| Fertility | Childbirth

'Childbirth' a valuable multimedia resource for expecting parents

Here we go again.

My midsection is stretching to an extent I would have thought impossible had I not experienced it twice before. Insomnia is kicking in, and the indigestion is growing worse. And as the end result of all this starts coming into view, I again feel that strange mix of thrilled anticipation and terror.

I am entering the third trimester of pregnancy with my third child.

So much is familiar and yet so much is new, because every pregnancy and birth is unique, as is every child. I ask myself if I am prepared for what's in store -- labor, delivery and the dramatic highs and lows of the postpartum period -- and my answer is different depending on the day and hour.

When a ParentMap co-worker gave me a copy of "Childbirth: A Multimedia Course and Resource Kit," an interactive CD-ROM created from the combined knowledge and dedication of four Seattle mother-professionals, I was intrigued. The prospect of getting a refresher course on the childbirth experience, along with some new tips, was appealing -- particularly in the convenience of my own home.

Having now spent time with this new product, I am tremendously impressed with its depth, comprehensive scope and engaging format. It is truly a unique and valuable resource for anyone preparing for the birth of a baby -- from a new mom- or dad-to-be to the most seasoned of parents.

"Childbirth" is organized broadly into eight lessons (which comprise the bulk of the CDs content), a resource kit, and a dictionary of terms.

The lessons cover everything from the final weeks of pregnancy, to the various stages of labor, to delivery plus special situations and postpartum care for mom and newborn. In addition to clearly written text, each lesson incorporates a variety of media -- video, audio, images and graphics -- to illustrate the information and demonstrate critical skills. For instance, video clips show expecting moms how to breathe during contractions; positions to use for pushing; and how to feed, bathe and burp a newborn. The videos are superbly done, using actual medical personnel and parents with their babies, not actors.

As a mom on her third time around, I was particularly drawn to such topics as sibling reactions to the new baby and how to cope with postpartum bodily changes. And I was pleased to find instruction on some perpetually challenging areas of newborn care, like how to administer medicine to a baby.

The resource kit contains templates to help parents create birth plans, prepare for doctor visits, organize baby showers and design birth announcements. It also includes an extensive list of baby names, and -- most memorably -- video coverage of an actual birth.

Jodilyn Owen, a labor doula, parenting educator and mother of three who reviewed the "Childbirth" CD calls its content "excellent and very trustworthy." Says Owen, "A lot of what's out there on birth and postpartum subjects is not based on well-designed research, and parents often receive conflicting information from different sources. 'Childbirth' puts solid, unbiased and research-based information on a large array of topics together in one place."

In all, the CD contains more than 20 hours of instruction but is clearly organized, so users can get detail in some areas and navigate quickly through others based on what's relevant to them -- knowing that they have the option of returning to skipped sections later as the need arises.

Which is in part what makes "Childbirth" so empowering.
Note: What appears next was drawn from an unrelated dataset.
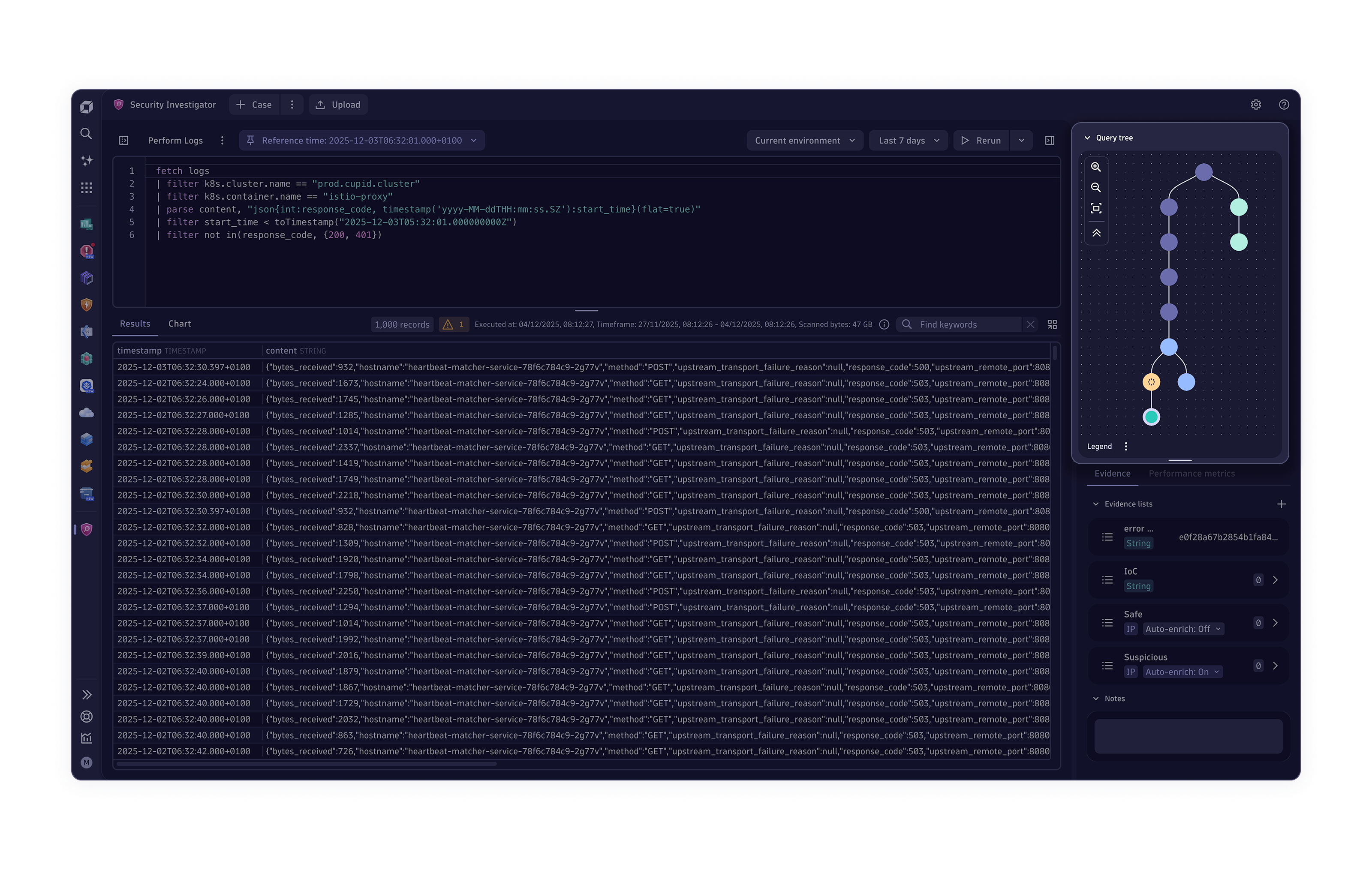Open the Performance metrics tab

point(1191,474)
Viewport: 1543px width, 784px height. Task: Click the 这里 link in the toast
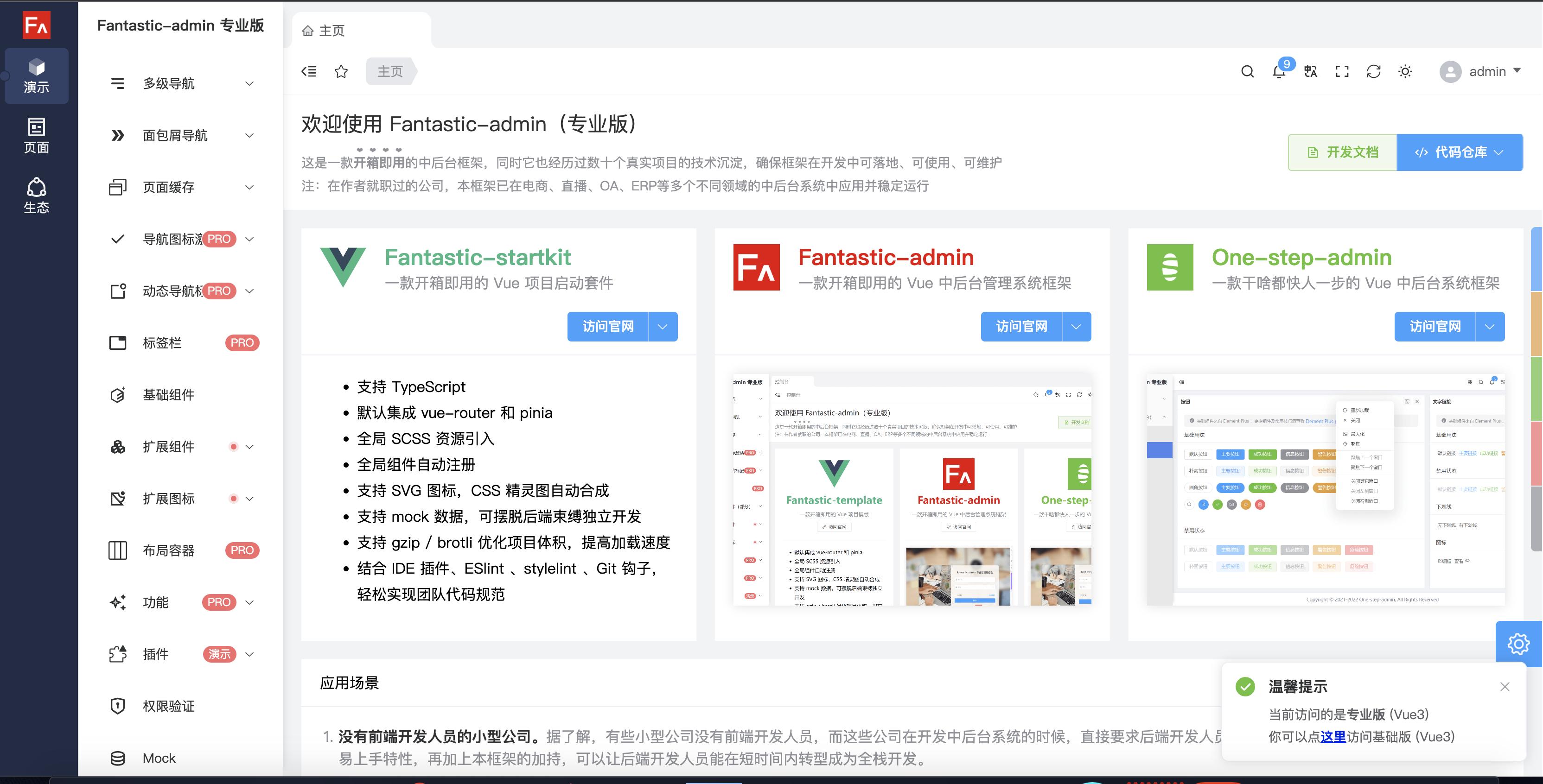(1334, 737)

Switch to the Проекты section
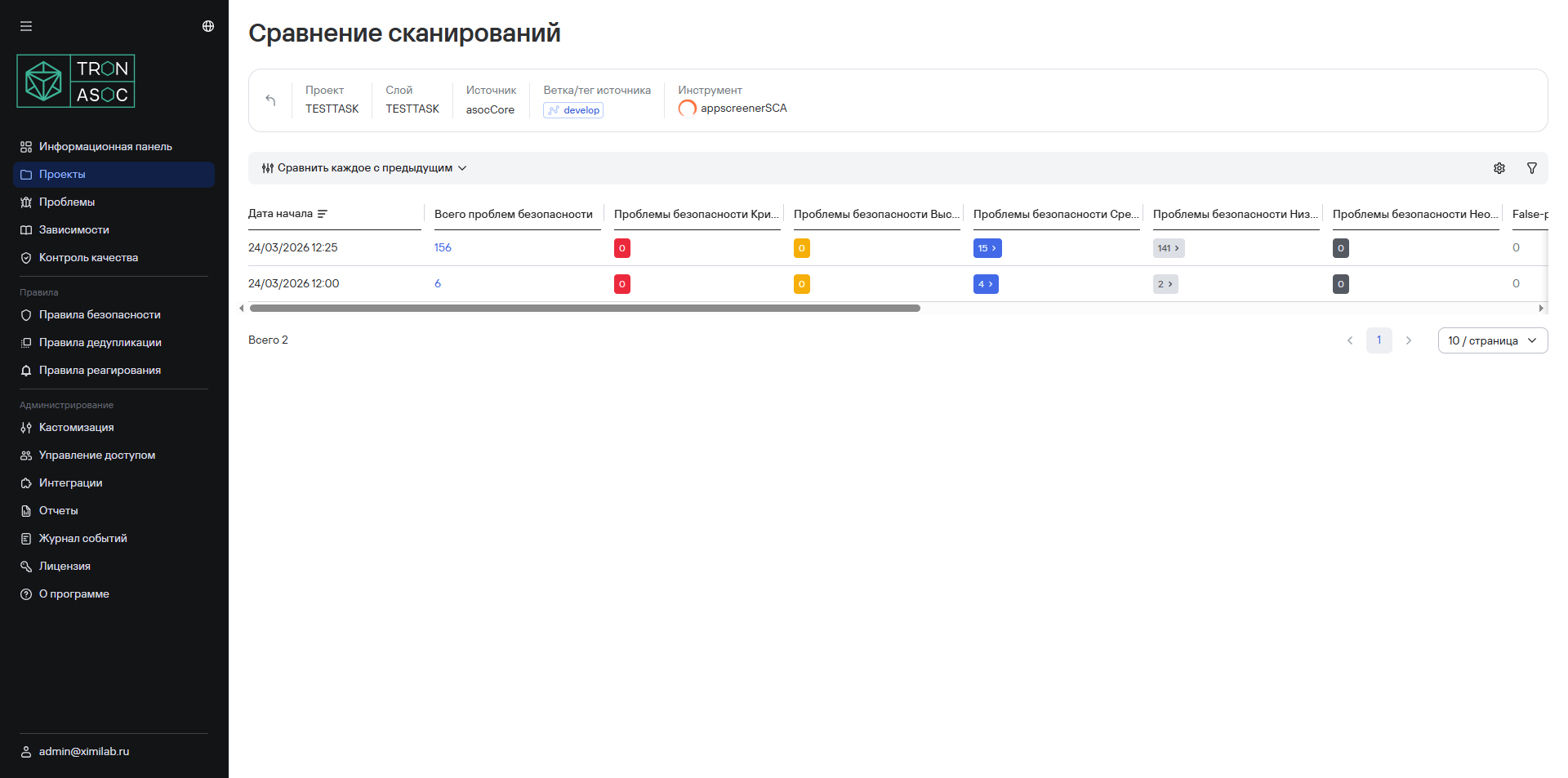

Users with time constraints or who live far from hospitals offering birthing courses, as well as moms on bed rest, can benefit from the flexibility of the software, which can be run on a laptop.

The product is also empowering in its philosophical approach. It is refreshingly balanced and nonjudgmental on such controversial topics as breast-versus-bottle feeding and the use of pain medication during labor. It highlights alternative options, including home birth, midwives and doulas. And through its wealth of information and useful templates, it empowers women to help make the choices to direct their own birth experience.

Says Owen, the message of the CD is really "the beginning of being an active, thoughtful parent. It helps set that tone for mother- and fatherhood."

"Childbirth" is not intended to replace the birthing and newborn care classes offered by hospitals, which have their own unique benefits, but it is a wonderful second option. As Owen puts it, the CD is "an excellent supplement to the personal relationship you get from taking a childbirth class. It allows you to delve deeper into the topics you hear about in your class, taking in the information in a way that's meaningful particularly to you."

The four creators of "Childbirth" are Allison Fitzgerald, M.D., a family medicine physician with 15 years of experience delivering babies; Gali Rosen, an educational-program developer; Sandra Kaplan, a technical writer and editor; and Rebekah Ashton, a registered nurse who works as a childbirth educator.

Rosen, Fitzgerald and Kaplan created a company called Modus Five to sell the CD-ROM, which is available at Amazon.com for $49.95 -- a bargain for such a comprehensive and thoughtfully produced labor of love.